- [PROBLEMS TO SOLVE]:
1/ In the Echo Machine interview, what instrument does Mike play?
2/ Pick up the Echo Machine interview after its last line and write what comes next.

- [TEXT SHOWN]:
=== Section Start ===

If you’re into your synths, it’s not up for negotiating — you need to listen to Echo Machine immediately. I caught up with their vocalist, Gary, to discuss the band’s past and future…
RECORD WEEKLY’S INTERVIEW WITH ECHO MACHINE
Hey hey, how are you all?
Hello! We’re well… or as well as five Scottish people can be in a heatwave. Our practice room is currently hotter than the surface of the sun.
Haha I know that feeling, though my WFH setup is actually quite cool at the moment, it has to be said. So then, take us back to day one — how did you all meet and form the band?
I always feel like I should tell an elaborate lie whenever anyone asks that question. Create some comic book origin story about us being drawn together by elemental forces, or us all being long lost siblings, reunited at last! But it’s all pretty dull really…
Me [Gary] and our guitarist, Mike, have been in a few bands together, ending up as sort of the last men standing from long-dead scenes. We met Lewis (synths) around Dundee, at gigs and bars, until one day we had the “We’ve got a band that needs a keyboard player”, “Oh, I’m a keyboard player” chat. Hannah and Heather we met through a friend from Edinburgh and, like me and Mike, they’d played in bands together previously. But, unlike me and Mike, they’re sisters.

=== Section End ===

- [LISTED RECORDS]:
=== Section Start ===

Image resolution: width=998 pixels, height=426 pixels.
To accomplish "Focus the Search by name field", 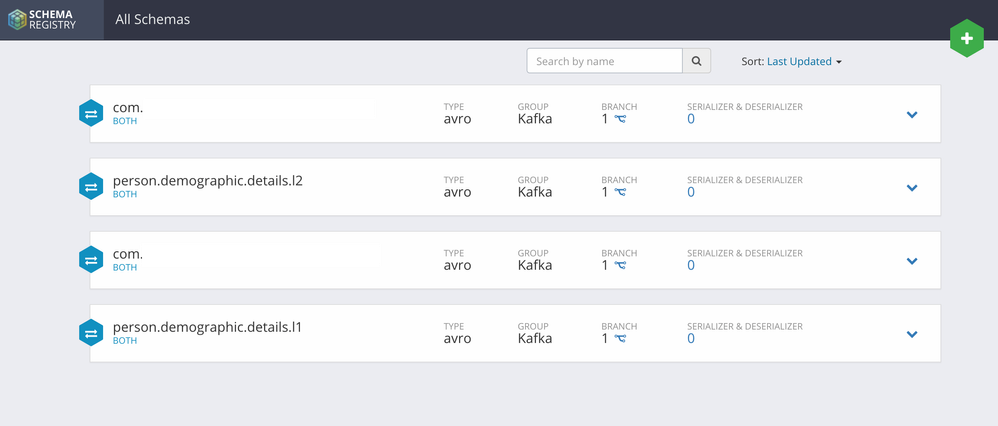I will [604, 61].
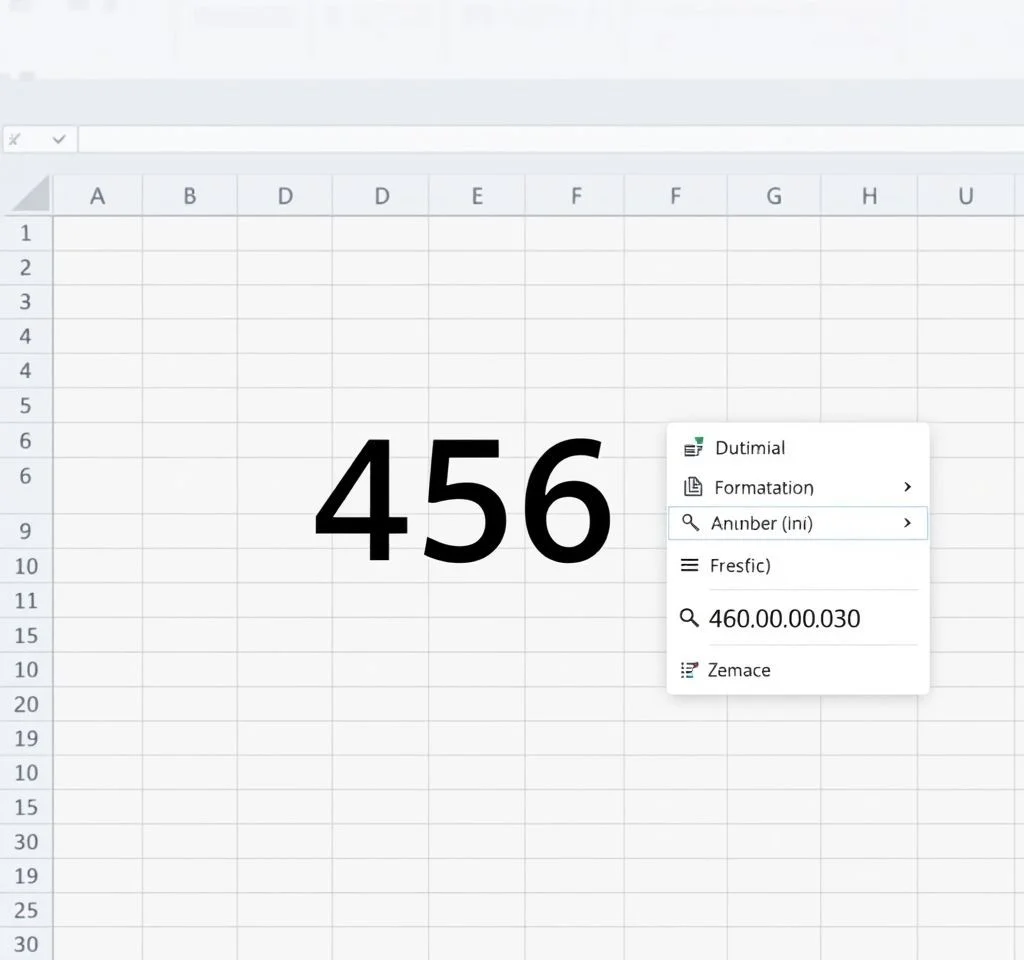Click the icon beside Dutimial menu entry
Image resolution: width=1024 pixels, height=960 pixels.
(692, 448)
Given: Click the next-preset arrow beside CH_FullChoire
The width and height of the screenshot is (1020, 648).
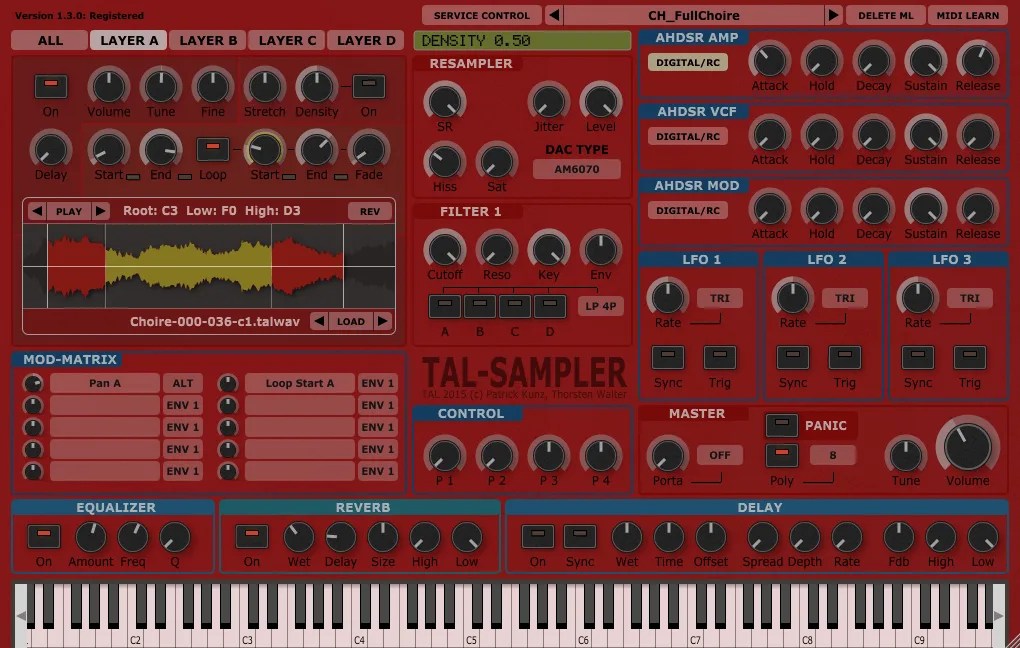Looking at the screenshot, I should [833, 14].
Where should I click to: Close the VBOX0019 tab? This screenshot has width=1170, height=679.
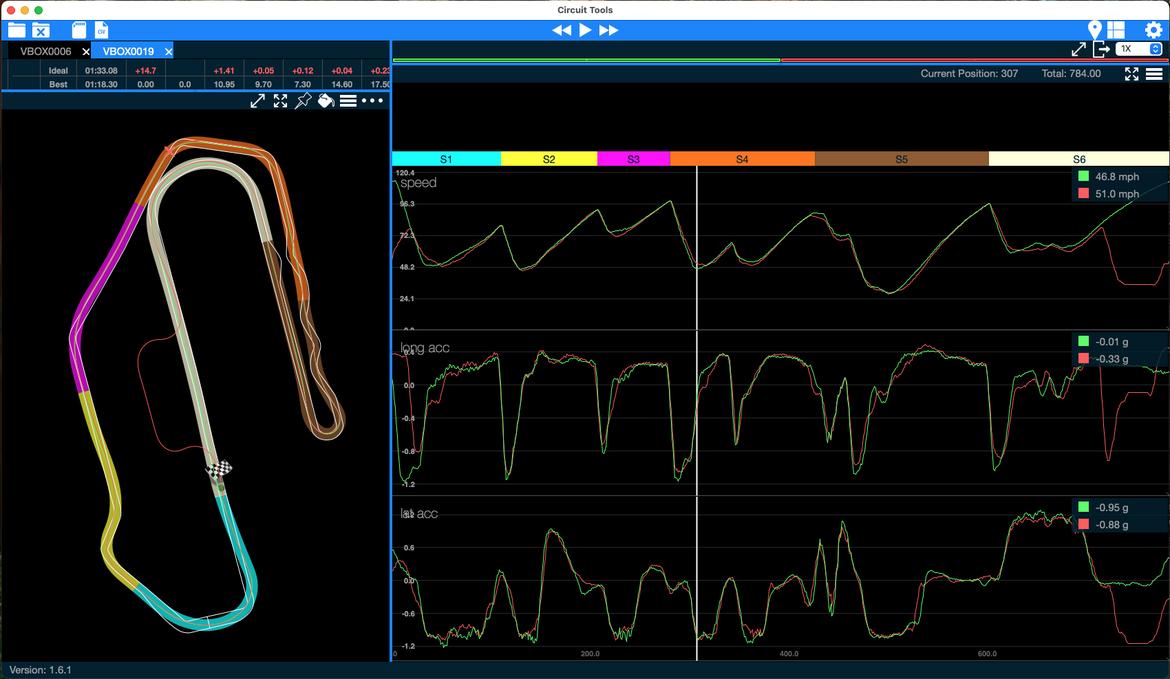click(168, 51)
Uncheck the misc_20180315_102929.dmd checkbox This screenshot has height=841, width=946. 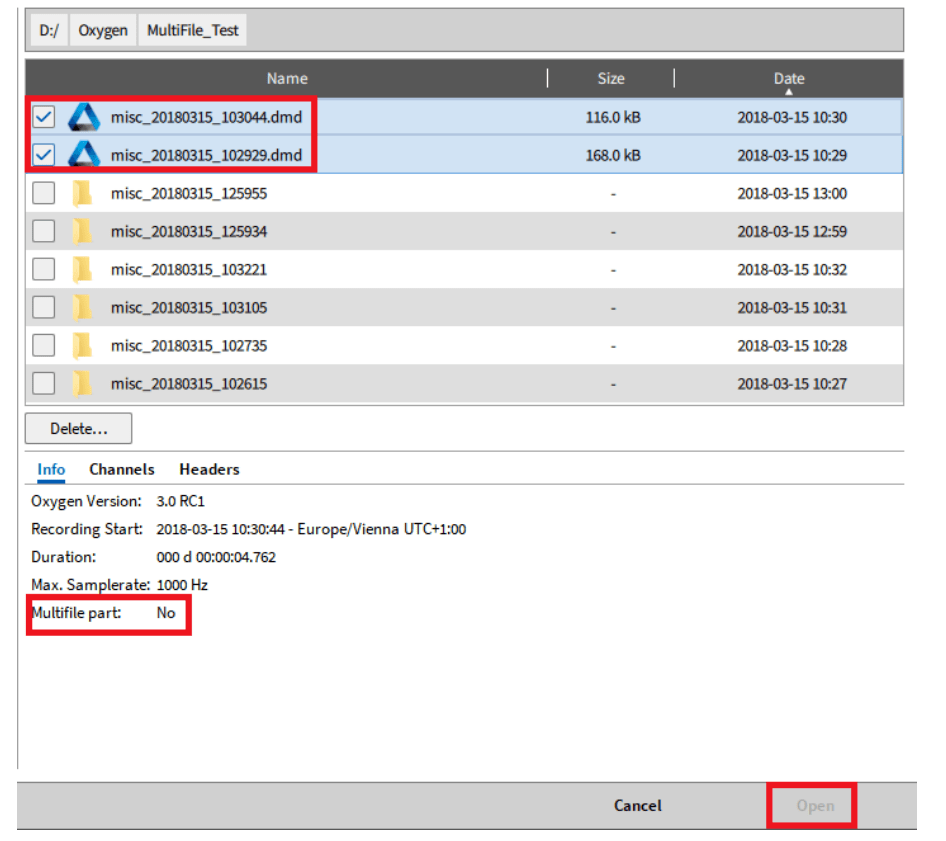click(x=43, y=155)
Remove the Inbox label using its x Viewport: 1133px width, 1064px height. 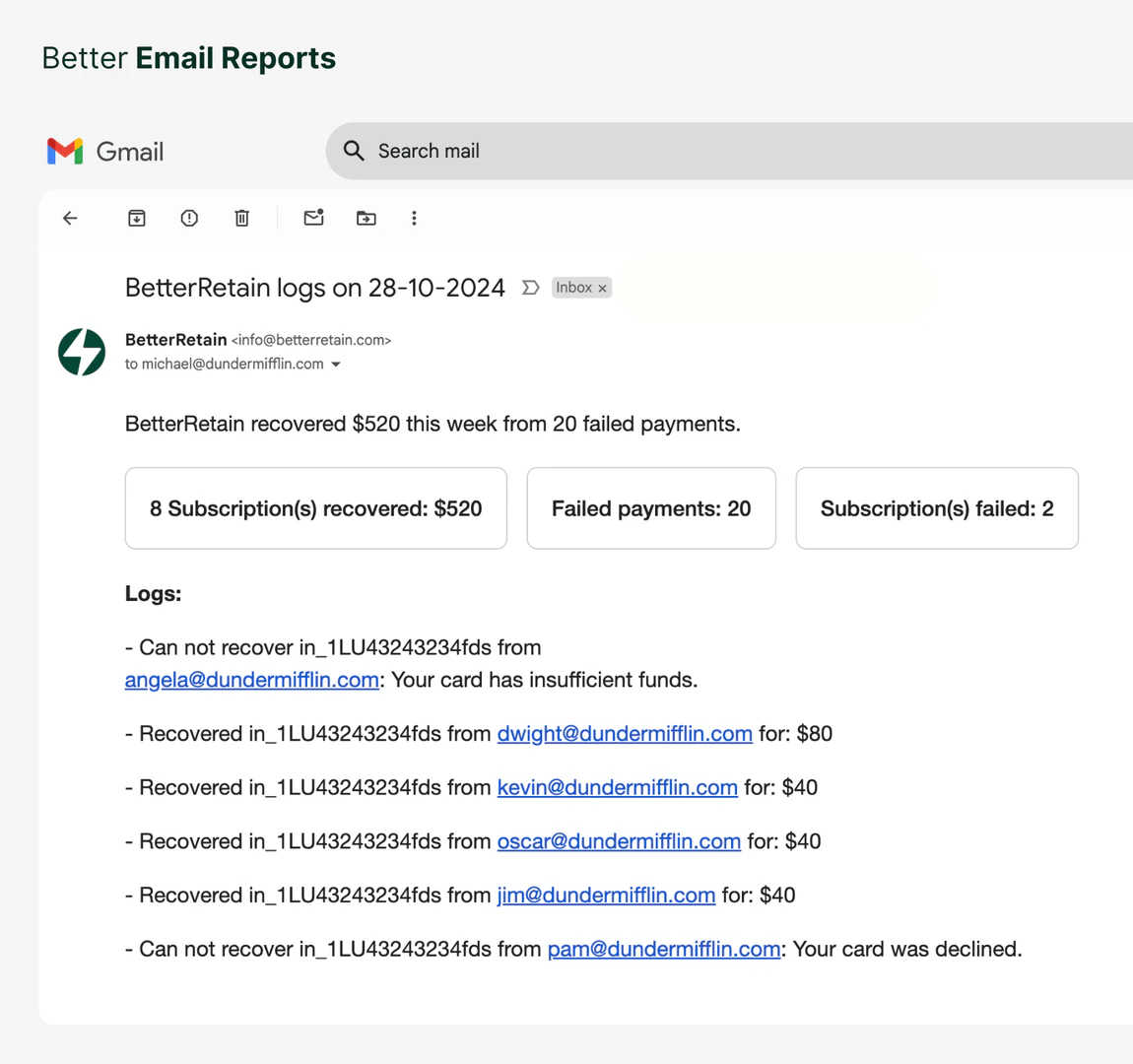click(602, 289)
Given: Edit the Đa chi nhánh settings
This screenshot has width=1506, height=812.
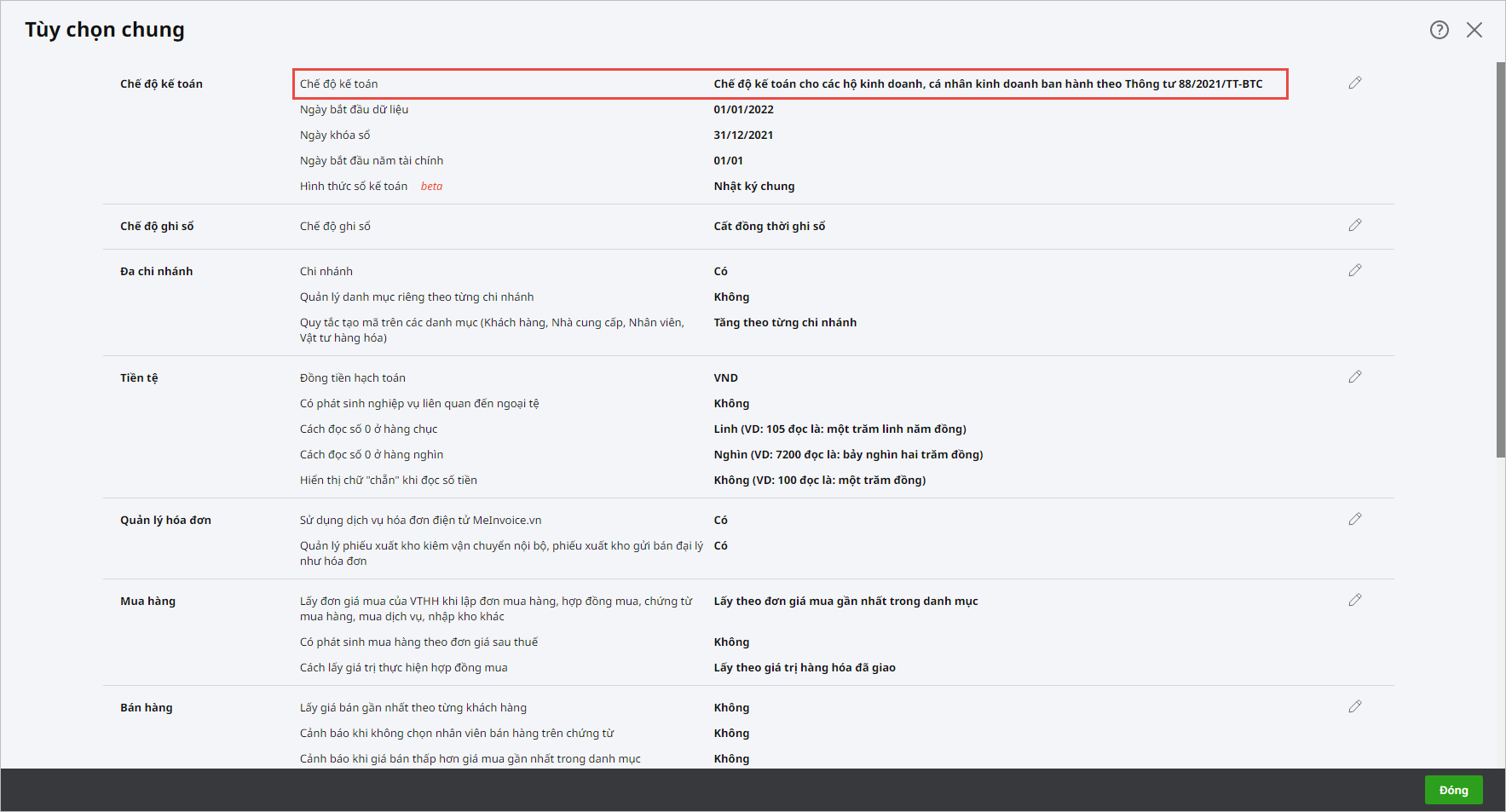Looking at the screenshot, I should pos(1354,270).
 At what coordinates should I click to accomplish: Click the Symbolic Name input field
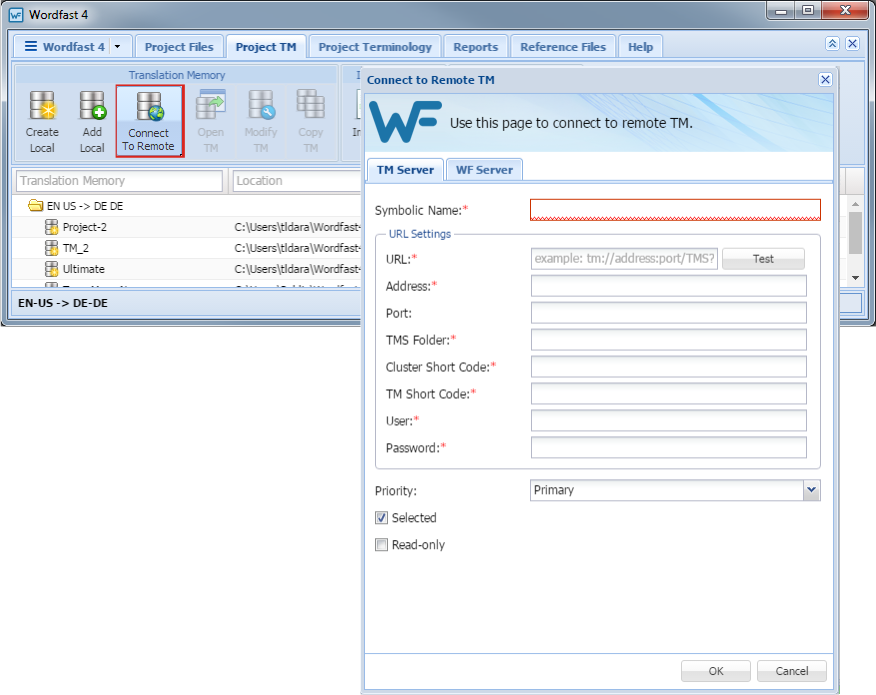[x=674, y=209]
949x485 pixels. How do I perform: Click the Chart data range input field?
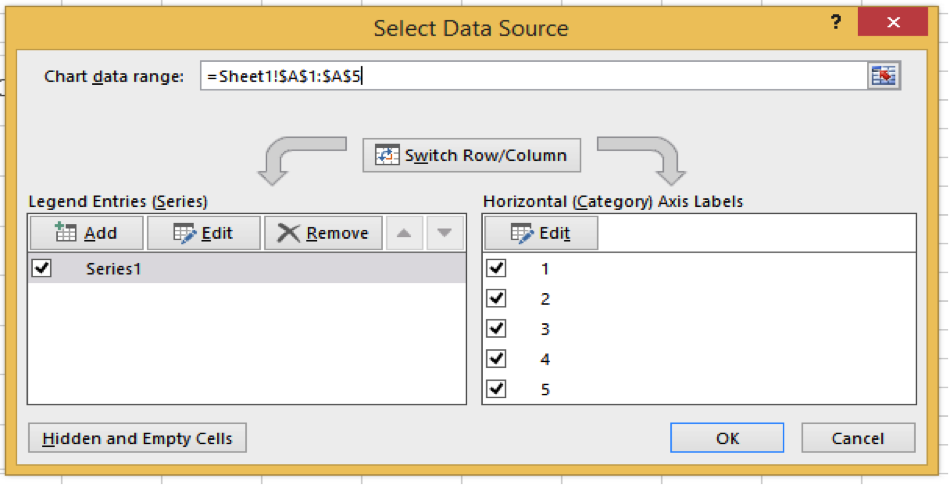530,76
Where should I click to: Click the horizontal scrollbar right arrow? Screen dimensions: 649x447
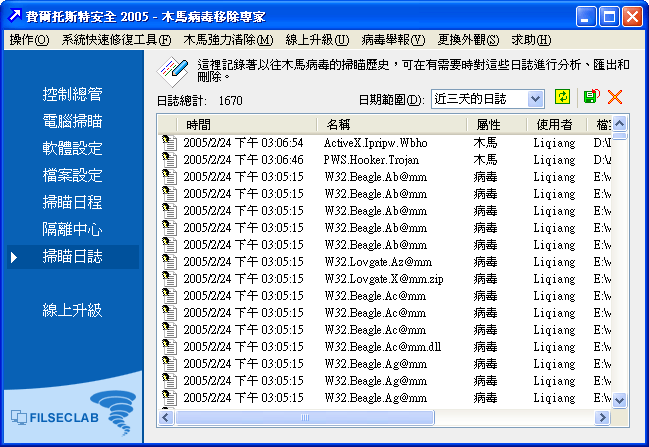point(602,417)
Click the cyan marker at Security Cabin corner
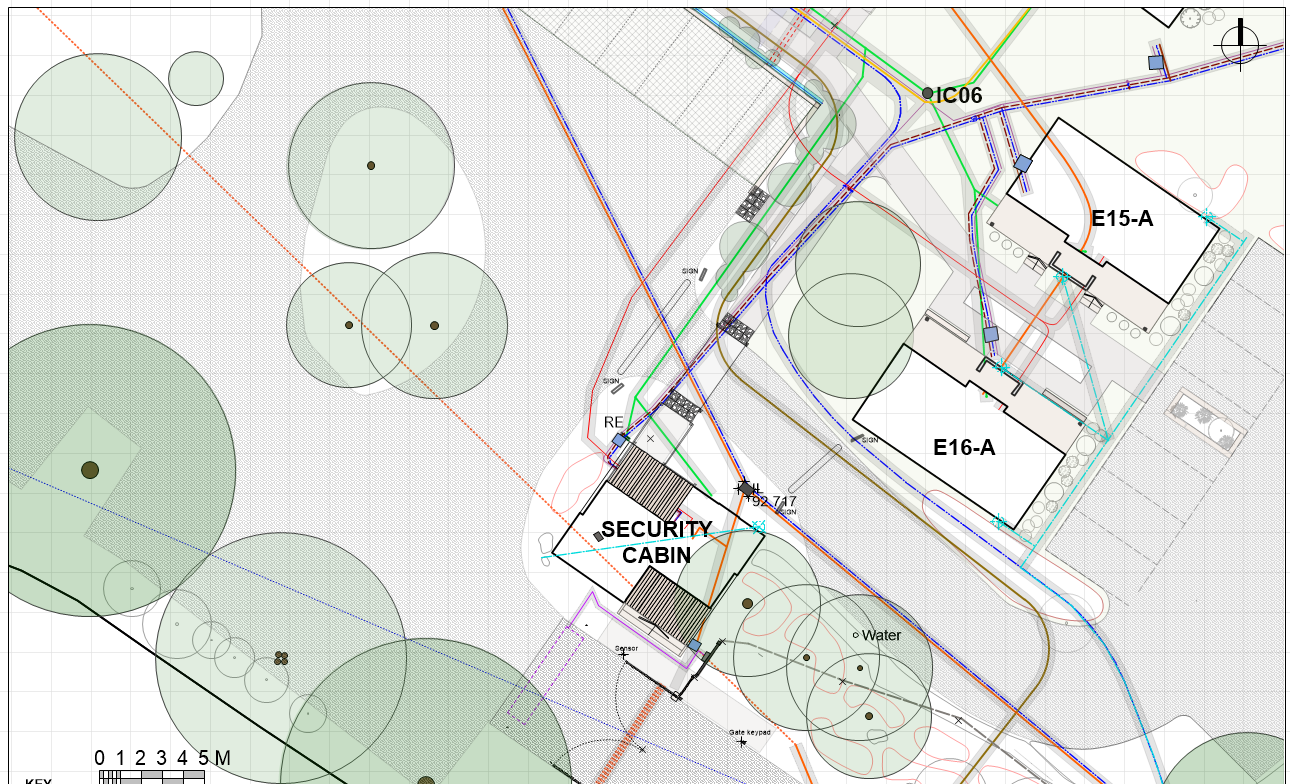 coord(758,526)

=== Section End ===

- [RESPONSES FOR EACH TASK]:
1/ Mike plays guitar.

2/
We all hit it off pretty instantly. As clichéd as it may sound, we’re all a bit odd really; outsiders in the original sense of the word, as opposed to the corporate, Instagram sense. I couldn’t really imagine us in any other band but this one.
Nice, my kind of scene. Which artists have had the biggest influences on your sound?
That’s a tricky one. I think part of why we all get on so well as a band is because we are all multi-genre music perverts haha, just as comfortable obsessing about Deftones and Gojira as we are about MF DOOM or The Human League.
Is there any other way to be?! RIP MF DOOM.
I guess we all find common ground on bands like Nine Inch Nails, Smashing Pumpkins, The Smiths, Queens of the Stone Age, Arcade Fire and a general love of synth pop, though.
Your 2020 album, ‘Instant Transmissions’, is absolutely incredible. How has that been received since its release?
Thank you very much! Releasing that album was an odd experience really. We recorded it, then spent a year sitting on it, building towards the release, which finally came at the end of February 2020. A few weeks later, the pandemic hit and the world locked down.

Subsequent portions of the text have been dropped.